Earlier this week, council approved on first reading a budget amendment allocating roughly $1.3 million in carryover dollars.
The $150,000 in triage shelter funds was among several items included in a $605,000 transfer to the city’s capital escrow account.
During a July 2 presentation before council, Catholic Charities West Virginia President and CEO Mark Phillips said state and local government would need to come up with at least $450,000 for his agency to step in and operate the shelter for the first year.
The Monongalia County Commission set aside $150,000 in coal severance carryover dollars for that purpose during its July 10 meeting.
The state is expected to release $167,000 to Catholic Charities. Those funds were not provided to Bartlett House this year for the first time in decades following a state move to a competitive grant process.
The budget amendment was presented by Jonathan Furgison, the city’s new finance director.
It was one of the few action items taken up at the end of a meeting dominated by public comment on a potential encampment ban and the situation facing the city’s unhoused population.
It was not lost on Councilor Bill Kawecki that in addition to the $150,000 to Catholic Charities, the budget amendment also includes $30,000 to help finance a winter warming shelter and $33,000 to extend free bus service to Hazel’s House of Hope.

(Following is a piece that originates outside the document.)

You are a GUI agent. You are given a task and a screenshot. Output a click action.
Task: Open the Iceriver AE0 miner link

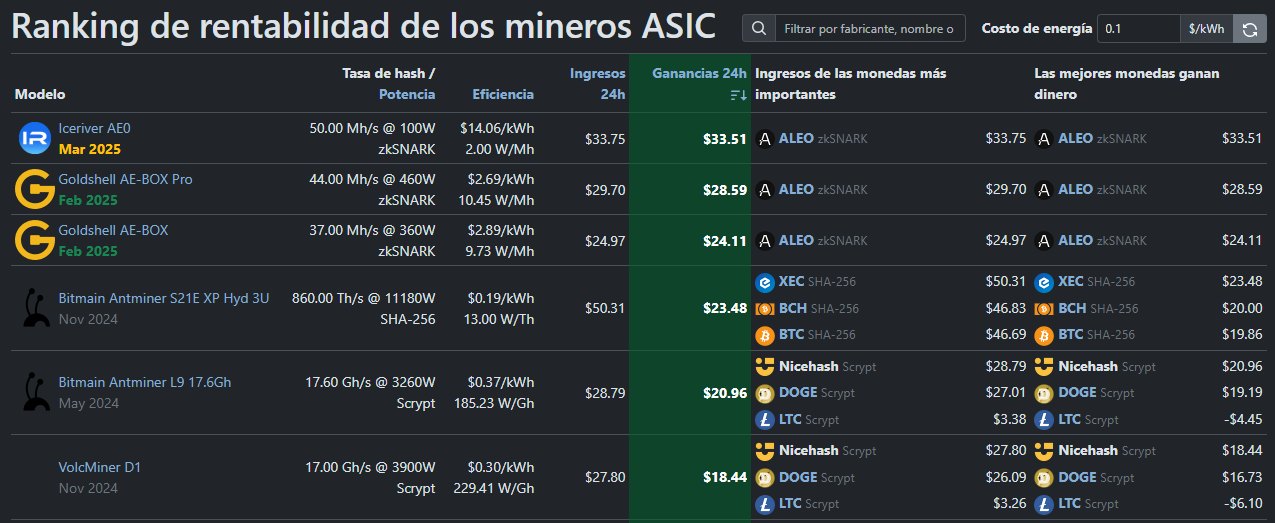click(x=94, y=128)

“Listening to the report on our finances and realized exactly how much we’re expending in this city on this group of people that we heard so much about tonight,” he said.
The earmarks also include $68,000 to fund security at the Morgantown Public Library, which, Kawecki said, “is something that, in my lifetime, is new here in Morgantown.”
He went on to list the city’s investments in the creation of Hazel’s House of Hope and Milan Puskar Health Right’s pending move to Scott Avenue, among others.
But contrasting that list was another — WVU, Main Street Morgantown, parents, property owners and small businesses — all of whom are expressing their frustration to the city over some of the activity taking place in and around its downtown.
“I’m not sure I have an answer. I’m just really expressing my frustration. I’m part of a group here who will attempt to find some sort of solution. We do know that there needs to be some sort of activity that we can address these various problems with,” he said.
“But you can’t expect that we’ll satisfy everybody. We’ll just do the best we can, as we should and as we’ve done in the past.”
Also included in the budget amendment is $350,000 to BOPARC for pavilion replacement and $361,628 to the city’s contingency fund.